“Hacking the Brain” with Music – Monday’s Bow (February 27)

Daily Bow LogoThis week’s Monday Daily Bow takes a look at the latest updates on the musical mind. There have been some very interesting innovations in this ever-evolving field.

Musical Creativity and the Brain

In a new piece published in the journal Cerebrum, Charles Limb, faculty member and Dana Foundation grantee at The Johns Hopkins School of Medicine, and postdoctoral fellow Mónica López-González, describe their research into musical creativity and the brain. Using brain imaging to study the neural underpinnings of spontaneous artistic creativity, they have made some fascinating discoveries:

  • Brain areas deactivated during improvisation are also at rest during dreaming and meditation
  • Brain areas activated during improvisation include those controlling language and sensorimotor skills.

While there still remains much to study, the researchers are convinced that musical creativity cannot be tied to just one brain area or process.

See more details about this incredible research on musical creativity and the brain.

Healing the Brain and Music

Academic researchers, many of them based in Canada, have been diving into the possibilities of healing the brain through music using brain imaging and other high-tech tools.

Unlike drug therapies or surgical brain implants, musical interventions are safe, enjoyable and noninvasive, notes Jessica Grahn, a neuroscientist at the University of Western Ontario. “There is essentially no downside.”

Dr. Grahn is heading a new lab to study how the brain processes music and whether specific characteristics of music can help patients with movement disorders improve their gait.

Researchers will use functional MRI to see which motor areas of the brain are activated in listening to music. The lab, due to open by fall, will include a mat equipped with sensors in a walkway. Using computer software to analyze data, Dr. Grahn’s team will assess whether listening to pulsations affects things like the symmetry between the stride, “which is really important for balance in Parkinson’s patients,” she says.

Meanwhile, in Toronto, neuroscientist Takako Fujioka is studying musical interventions in stroke patients at Baycrest’s Rotman Research Institute. Dr. Fujioka has just secured funding to conduct a three-year study involving 60 stroke patients with movement problems in one hand – one of the most lingering disabilities among stroke survivors.

Researchers will randomly select patients to receive physiotherapy or participate in activities such as hitting a drum to a beat using a stick, palm or fist. Patients will wear helmets equipped with sensors used for magnetoencephalography (MEG), a technique for mapping brain activity.

Learn more by reading about music’s ability to heal the brain.

Aging in the Brain and Music

We’ve looked at music in rehabilitative and creative contexts. What else is there? How about preventive care.

New research suggests that all of the hours music students whittle away in the practice hall might have an indirect health benefit… the reduction of age-related hearing loss.

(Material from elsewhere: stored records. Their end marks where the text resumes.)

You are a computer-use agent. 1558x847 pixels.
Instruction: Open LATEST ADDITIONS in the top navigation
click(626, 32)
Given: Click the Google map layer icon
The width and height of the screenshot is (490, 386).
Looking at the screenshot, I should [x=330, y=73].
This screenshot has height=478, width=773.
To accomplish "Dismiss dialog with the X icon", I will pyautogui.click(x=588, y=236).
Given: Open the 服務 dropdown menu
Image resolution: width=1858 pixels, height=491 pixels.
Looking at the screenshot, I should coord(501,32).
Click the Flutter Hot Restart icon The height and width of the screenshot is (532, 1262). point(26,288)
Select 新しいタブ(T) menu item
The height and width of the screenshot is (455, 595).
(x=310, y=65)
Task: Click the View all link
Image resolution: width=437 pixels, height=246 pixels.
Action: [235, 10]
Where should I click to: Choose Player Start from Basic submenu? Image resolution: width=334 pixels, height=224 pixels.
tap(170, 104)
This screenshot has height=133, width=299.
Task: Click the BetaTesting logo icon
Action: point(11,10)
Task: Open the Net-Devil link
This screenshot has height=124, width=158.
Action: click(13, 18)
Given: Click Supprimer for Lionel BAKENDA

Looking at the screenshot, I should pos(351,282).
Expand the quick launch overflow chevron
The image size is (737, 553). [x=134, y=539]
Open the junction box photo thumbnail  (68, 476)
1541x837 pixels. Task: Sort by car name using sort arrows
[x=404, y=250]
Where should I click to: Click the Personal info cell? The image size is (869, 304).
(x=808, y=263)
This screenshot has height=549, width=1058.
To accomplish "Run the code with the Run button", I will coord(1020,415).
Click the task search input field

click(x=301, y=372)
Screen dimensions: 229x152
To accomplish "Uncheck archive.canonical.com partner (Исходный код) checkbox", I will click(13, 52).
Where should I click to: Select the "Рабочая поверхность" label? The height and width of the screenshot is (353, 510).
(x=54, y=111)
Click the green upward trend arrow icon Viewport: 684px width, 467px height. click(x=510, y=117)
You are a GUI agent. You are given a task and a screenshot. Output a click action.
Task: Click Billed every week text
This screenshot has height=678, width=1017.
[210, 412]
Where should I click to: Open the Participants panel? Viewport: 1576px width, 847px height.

Researchers at Northwestern’s Auditory Neuroscience Laboratory, recorded 87 subjects’ neural responses to sound. A neural response is the change in potential of a nervous system in response to sound, said Alexandra Parbery-Clark, doctoral candidate in the Auditory Neuroscience Laboratory and first author of this study.

Researchers compared the neural responses of older and younger musicians. They then compared the responses of older and younger non-musicians.

“We found that neural aging is less in the musician population,” said Parbery-Clark.

Next time you find yourself whining about how many hours of practice you have to do, take comfort in the fact that you will have an ear up against the other seniors at square dancing when you are 65!

Read more on slowing the aging brain with music.

“Hacking the Brain”

Finally, in a real treat, musicians Bobby McFerrin uses the pentatonic scale to reveal something about how our brains are wired in this fun, 3 minute performance from the World Science Festival.